I've seen a number of threads, blog posts, essays, etc., discussing the implications of Large Language Models such as the ChatGPT implementation of GPT3.5.

The worry is that these systems do a decent job at writing answers to fairly specific prompts, in that they bring together multiple elements to form a question. I've included an example below. If I asked a question like this on an exam, I'd give an answer like this full marks.

#teaching #gpt3 #highereducation

But I'm not all sure we're sunk just yet.

It seems to me is that what is happening is that AI systems are creeping their way up Bloom's Taxonomy (image under CC license from Vanderbilt University Center for Teaching).

With GPT3 and the likes, they've gone from being good at looking stuff up (level 1, remember) to being able *fake* (level 2, understanding.)

An aside: they don't actually *understand* anything, though this is a separate thread.

The other remarkable thing is the way that these AIs have leap-frogged to the top of Bloom's taxonomy. I think, though my mind could be changed, that it is accurate to say that they are able create original work (but not, mind you, understand what they've created.)

That seems scary because it gets around the sorts of prompts we might have used for online open book exams in the past.

Here I ask the AI to write a fable about a group of #shoebills who succumb to #GoodhartsLaw.

IMO, remarkable.

However, I've been asking GPT3 to answer my old exam questions and I'm finding that it does very poorly on most of them.

(A large fraction of them involve data graphics in some capacity, and so unfortunately I can't test these.)

Where it seems to be falling short is on analyzing and evaluating arguments.

Here, the AI knows the definition of mathiness (from my book no less) but #McKinsey Consulting fooled it with their silly trust question. It even doubles down and defends the equation!

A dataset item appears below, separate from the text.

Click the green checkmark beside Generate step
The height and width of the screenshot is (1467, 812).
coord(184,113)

This question, also about mathiness but from a previous year's exam, nicely illustrates what GPT3.5 is good at and what it fails at.

Here I asked the students to come up with a mathiness equation, and then to call BS on it.

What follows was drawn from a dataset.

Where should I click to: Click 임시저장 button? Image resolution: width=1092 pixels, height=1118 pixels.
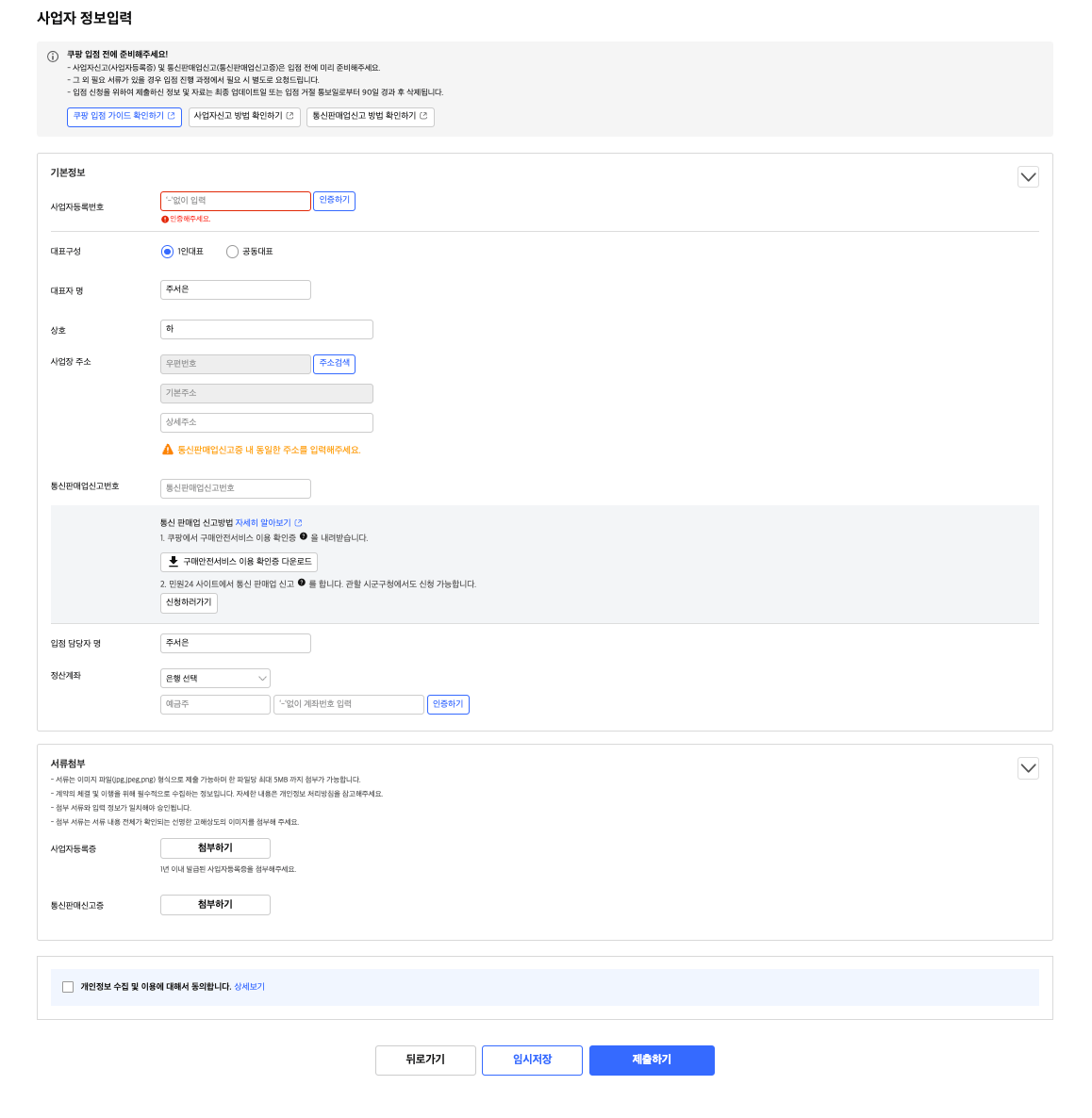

The AI is very good at creating. It's mathiness-style formula for BS detection ability is pitch-perfect.

But it totally fails in its critique and misses the core point.

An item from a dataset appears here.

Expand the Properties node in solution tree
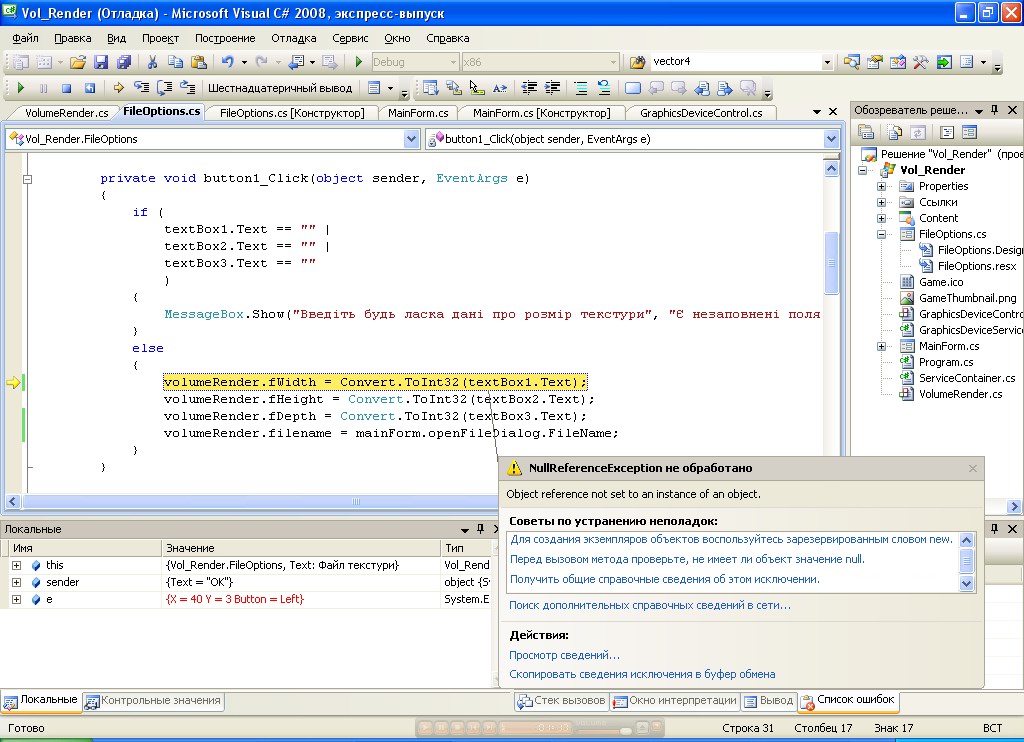 [881, 187]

This is a kind of narrow work-around, but we often ask students to explain why a given XKCD comic about statistical topics (or very occasionally a comic from some other source) is funny.

This is of course notoriously hard for AI even when it's not merely a LLM trained to babble convincingly.

Here, ChatGPT starts out on the right track but totally blows it.

Another workaround is frame questions so that they cannot be answered without a knowledge of about current events. Unlike #Galactica, at least #ChatGPT reports that doesn't know what's going on.

Given the high compute costs of training these models, this is likely to be a safe strategy for a while until effective methods of inexpensively updating previously trained models have been developed.

To my surprise, ChatGPT scored 100% on the multiple choice questions from my tests. I don't understand why.

However it does quite poorly at the true/false questions. This one was a particular embarrassment. In addition to getting two questions wrong, it first states only #4 is false, then later adds that #5 is also false.
Remember, it's babbling, not working based on some sort of logic model.

(In its defense, the corpus on which it is trained also probably gets #2 wrong most of the time.)

After an evening's thought, I see that these systems pose challenges when writing open-book, open-internet exams.

(I am unreservedly opposed to using any sort of digital spyware —e.g. Proctorio—for reasons that I explain in this twitter thread: https://twitter.com/CT_Bergstrom/status/1322369355930165248)

My hope is that as we come to understand better what these systems can and can't do, we can learn to write questions that cannot be answered by AI, and that in doing so we will learn to write better questions in general.

Carl T. Bergstrom on Twitter

“1. A thread for my fellow college and university instructors, though high school teachers and students may be interested as well. Amidst the pandemic we're all trying to adapt to giving and taking exams online. The "simple" solution is to keep writing exams as we always have...”

Twitter

I'd love to hear others' thoughts—particularly when supported by experiment on their own test questions—about what it takes to write interesting test questions that encourage students to think and learn and that at same time are not easily emulated by an AI.

Maybe in the long run this is a losing battle, but LLMs on their own are very stupid in very specific ways.

I do think as a community we can figure out how to write questions where their their output is clearly not a good answer.

/fin

Very interesting thread - thanks. I'd welcome others experience/investigations! I suspect some of the techniques we've been using to counteract old fashioned plagiarism - specificity, up to date examples required - may still help - but it's clearly a step change
@lilianedwards one of the challenges is the referencing - and not seen this being done yet. Esp when students obliged to use up to date material
@lilianedwards @ct_bergstrom
On a simple history question I found that it gave contradictory answers with just very slight working changed. Chatgpt did stay consistent within chats, but not between.